→ **Data listing**

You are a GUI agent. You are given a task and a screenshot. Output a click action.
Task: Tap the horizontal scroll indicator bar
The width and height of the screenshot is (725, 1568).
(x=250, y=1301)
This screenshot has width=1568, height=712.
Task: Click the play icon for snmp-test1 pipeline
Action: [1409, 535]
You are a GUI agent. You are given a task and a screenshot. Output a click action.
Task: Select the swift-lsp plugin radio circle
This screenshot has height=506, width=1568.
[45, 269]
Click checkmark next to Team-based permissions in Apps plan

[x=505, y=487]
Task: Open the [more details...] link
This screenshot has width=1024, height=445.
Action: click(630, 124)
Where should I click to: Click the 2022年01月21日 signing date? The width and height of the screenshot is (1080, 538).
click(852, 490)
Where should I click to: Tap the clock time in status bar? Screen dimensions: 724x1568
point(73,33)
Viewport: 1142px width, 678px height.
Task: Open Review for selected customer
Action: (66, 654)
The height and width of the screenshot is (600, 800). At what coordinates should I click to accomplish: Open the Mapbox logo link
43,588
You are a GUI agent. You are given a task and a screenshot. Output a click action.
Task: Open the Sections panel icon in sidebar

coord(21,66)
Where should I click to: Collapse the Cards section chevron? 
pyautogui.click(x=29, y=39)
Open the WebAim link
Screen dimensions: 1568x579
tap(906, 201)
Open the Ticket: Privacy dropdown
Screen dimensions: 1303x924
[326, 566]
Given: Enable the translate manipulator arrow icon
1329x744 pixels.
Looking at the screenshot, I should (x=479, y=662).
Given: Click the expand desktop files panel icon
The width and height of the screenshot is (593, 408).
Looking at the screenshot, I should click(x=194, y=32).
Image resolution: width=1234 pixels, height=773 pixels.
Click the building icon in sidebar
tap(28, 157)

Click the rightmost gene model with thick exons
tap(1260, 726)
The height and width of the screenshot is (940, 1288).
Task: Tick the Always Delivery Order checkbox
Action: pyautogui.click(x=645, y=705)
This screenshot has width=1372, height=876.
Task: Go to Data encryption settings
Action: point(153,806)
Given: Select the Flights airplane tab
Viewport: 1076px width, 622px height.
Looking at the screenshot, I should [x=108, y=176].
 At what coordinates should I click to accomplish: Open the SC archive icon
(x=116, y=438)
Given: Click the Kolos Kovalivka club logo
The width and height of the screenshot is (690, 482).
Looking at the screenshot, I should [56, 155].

→ **Your instructions**
Your reply should contain every entry, repeated exactly.

→ **Written response**
You are a GUI agent. You are given a task and a screenshot. Output a click action.
Task: Tap the horizontal scroll indicator bar
The width and height of the screenshot is (725, 1568).
(x=250, y=1301)
This screenshot has width=1568, height=712.
Task: Click the play icon for snmp-test1 pipeline
Action: [1409, 535]
You are a GUI agent. You are given a task and a screenshot. Output a click action.
Task: Select the swift-lsp plugin radio circle
This screenshot has height=506, width=1568.
[45, 269]
Click checkmark next to Team-based permissions in Apps plan

[x=505, y=487]
Task: Open the [more details...] link
This screenshot has width=1024, height=445.
Action: click(630, 124)
Where should I click to: Click the 2022年01月21日 signing date? The width and height of the screenshot is (1080, 538).
click(852, 490)
Where should I click to: Tap the clock time in status bar? Screen dimensions: 724x1568
point(73,33)
Viewport: 1142px width, 678px height.
Task: Open Review for selected customer
Action: (66, 654)
The height and width of the screenshot is (600, 800). At what coordinates should I click to accomplish: Open the Mapbox logo link
43,588
You are a GUI agent. You are given a task and a screenshot. Output a click action.
Task: Open the Sections panel icon in sidebar

coord(21,66)
Where should I click to: Collapse the Cards section chevron? 
pyautogui.click(x=29, y=39)
Open the WebAim link
Screen dimensions: 1568x579
tap(906, 201)
Open the Ticket: Privacy dropdown
Screen dimensions: 1303x924
[326, 566]
Given: Enable the translate manipulator arrow icon
1329x744 pixels.
Looking at the screenshot, I should (x=479, y=662).
Given: Click the expand desktop files panel icon
The width and height of the screenshot is (593, 408).
Looking at the screenshot, I should click(x=194, y=32).
Image resolution: width=1234 pixels, height=773 pixels.
Click the building icon in sidebar
tap(28, 157)

Click the rightmost gene model with thick exons
tap(1260, 726)
The height and width of the screenshot is (940, 1288).
Task: Tick the Always Delivery Order checkbox
Action: pyautogui.click(x=645, y=705)
This screenshot has width=1372, height=876.
Task: Go to Data encryption settings
Action: point(153,806)
Given: Select the Flights airplane tab
Viewport: 1076px width, 622px height.
Looking at the screenshot, I should [x=108, y=176].
 At what coordinates should I click to accomplish: Open the SC archive icon
(x=116, y=438)
Given: Click the Kolos Kovalivka club logo
The width and height of the screenshot is (690, 482).
Looking at the screenshot, I should [56, 155].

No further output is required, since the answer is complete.